We'd like to write an SQL query that finds user sessions. Sessions are defined to be something along the lines of a series of consecutive events for a particular where none of the events are separated by more than some amount of time (similar to how Google Analytics
defines a session).
For example, if we had the following table:
user_id | time
---------+------
1 | 1
1 | 2
1 | 3
1 | 4
1 | 20
1 | 22
1 | 26
1 | 28
1 | 30
2 | 2
2 | 4
2 | 6
3 | 15
3 | 30
We might produce the following output:
user_id | start | end
---------+------+------
1 | 1 | 4
1 | 20 | 30
2 | 2 | 6
3 | 15 | 15
3 | 30 | 30
Upvotes: 0
Views: 1163
Reputation: 47464
If you're using MS SQL Server then you can use CTEs and Windowed functions to achieve this:
DECLARE @my_table TABLE (userid INT NOT NULL, timeid INT NOT NULL)

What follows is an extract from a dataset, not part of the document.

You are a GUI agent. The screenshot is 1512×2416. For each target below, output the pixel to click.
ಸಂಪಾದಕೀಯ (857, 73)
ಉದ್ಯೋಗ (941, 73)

INSERT INTO @my_table (userid, timeid)
VALUES
(1, 1),
(1, 2),
(1, 3),
(1, 4),
(1, 20),
(1, 22),
(1, 26),
(1, 28),
(1, 30),
(2, 2),
(2, 4),
(2, 6),
(3, 15),
(3, 30)
;WITH CTE_With_Previous AS
(
SELECT
userid,
timeid,
LAG(timeid) OVER (PARTITION BY userid ORDER BY timeid) AS last_time
FROM
@my_table
),
CTE_Range_Starts AS
(
SELECT
userid,
timeid,
LEAD(timeid) OVER (PARTITION BY userid ORDER BY timeid) AS next_group_start_time
FROM CTE_With_Previous
WHERE
timeid - last_time > 5 OR last_time IS NULL
)
SELECT
S.userid,
S.timeid AS start_time,
(SELECT MAX(MT.timeid) AS end_time FROM @my_table MT WHERE MT.userid = S.userid AND (MT.timeid < S.next_group_start_time OR S.next_group_start_time IS NULL))
FROM CTE_Range_Starts S
This query works by getting a result set of each row with the timeid from the previous row (ordered by timeid). That makes the math easier in the next CTE where it looks for every case where the difference between the timeid and the previous timeid is greater than 5 - which means that this is going to be the start of a new session. Along with each of these start times we find the start time of the next session (the LEAD function).
Now that we have the start times for each session along with the start times of the next session after that one in the same row we just need to get the end times for those sessions, which is simply the last timeid (MAX) before the next session.
Upvotes: 3